▸ **What you have to do**: Starting at the line with "The image size is (700, 700).", return every line through the final one of the data, word for word. Pictures stay out.

▸ **Entries shown**:
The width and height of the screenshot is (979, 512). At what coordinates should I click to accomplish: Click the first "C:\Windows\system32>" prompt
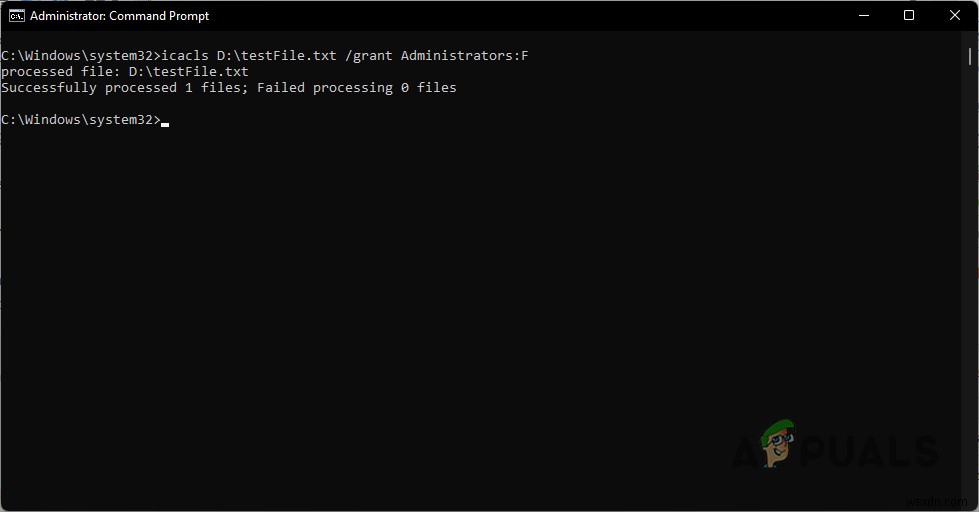tap(80, 56)

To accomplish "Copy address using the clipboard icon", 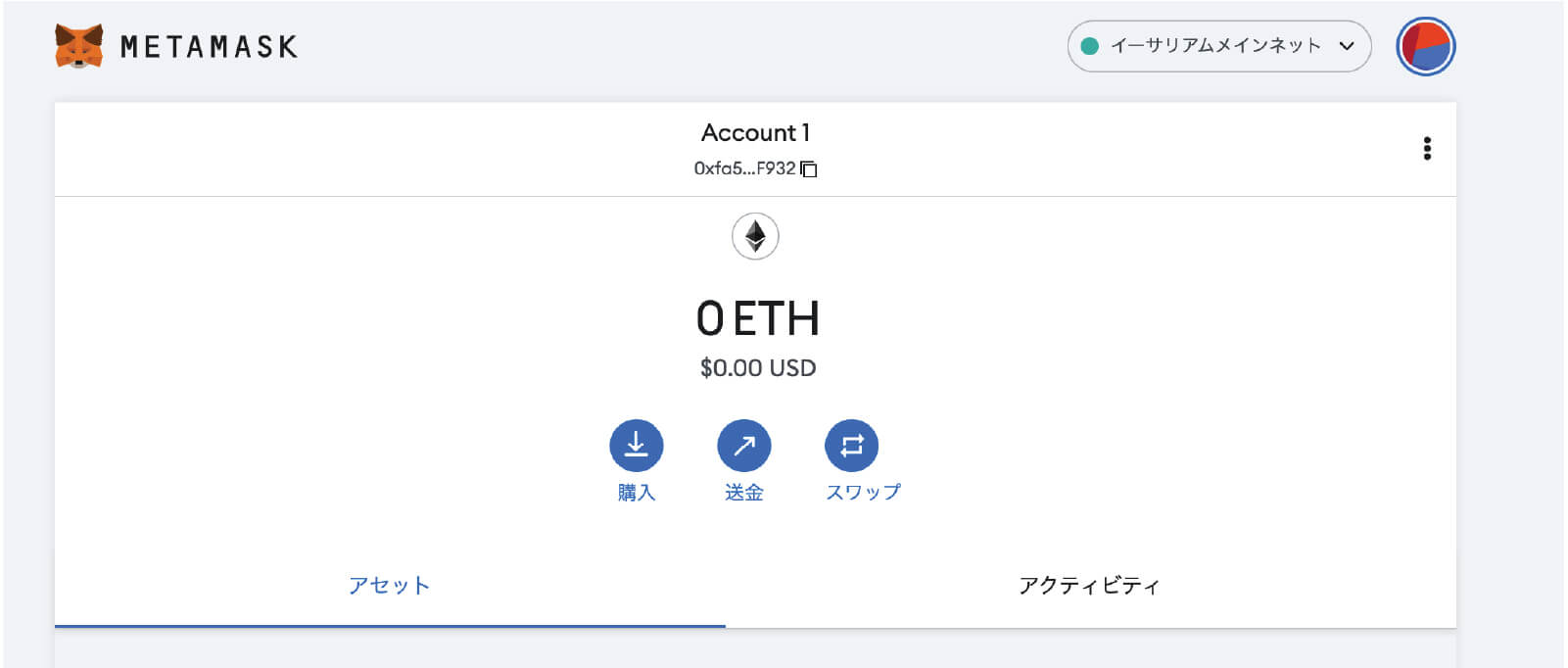I will click(809, 169).
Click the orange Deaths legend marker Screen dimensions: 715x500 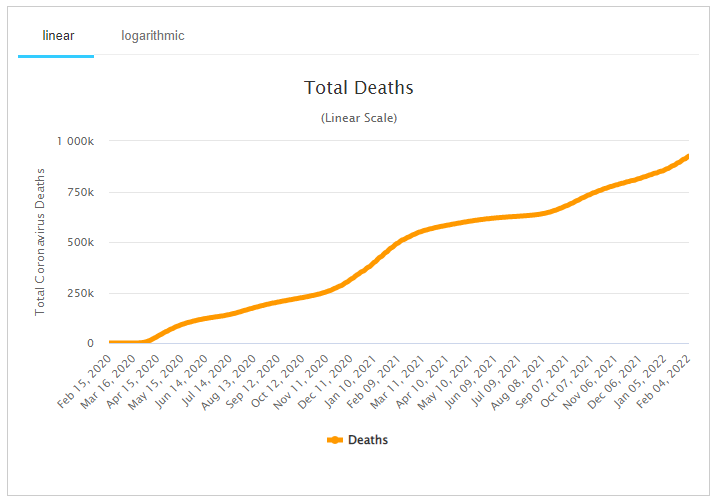[x=335, y=440]
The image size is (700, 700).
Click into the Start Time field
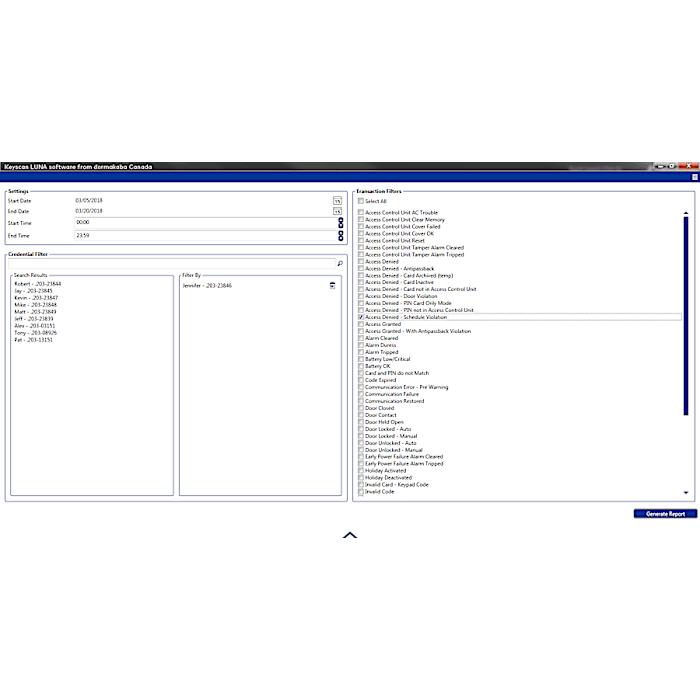coord(200,223)
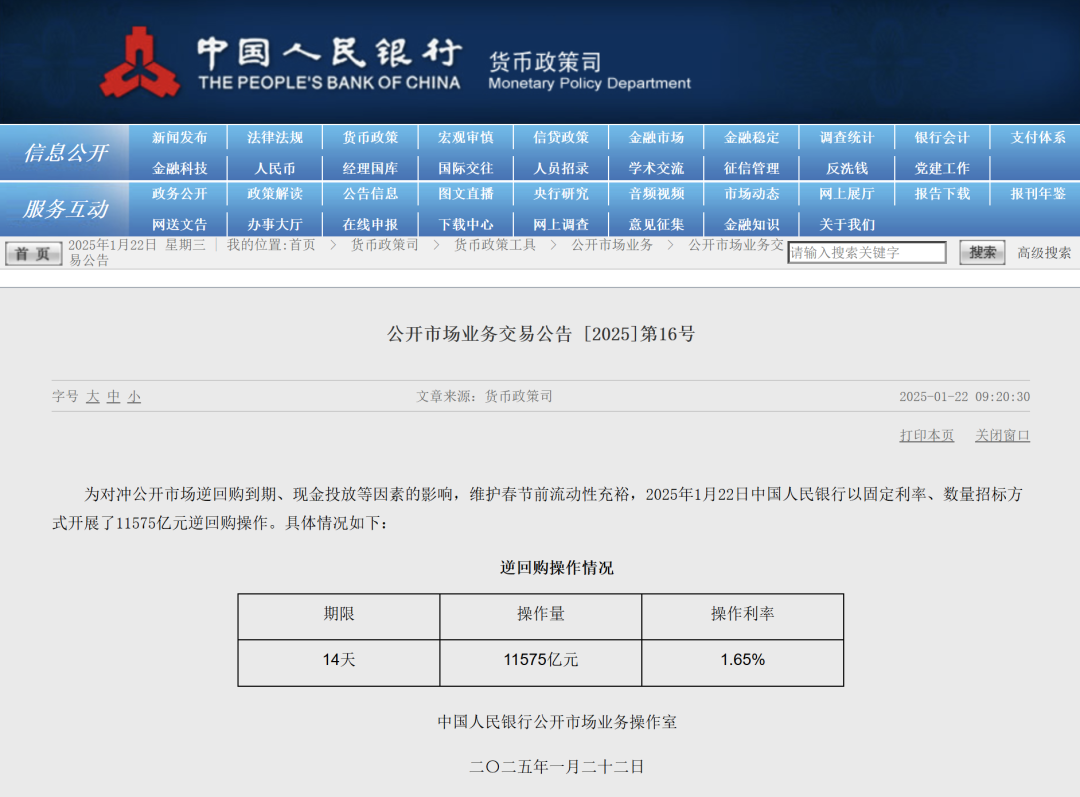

▸ **Task answer**:
The image size is (700, 700).
Click into the Start Time field
coord(200,223)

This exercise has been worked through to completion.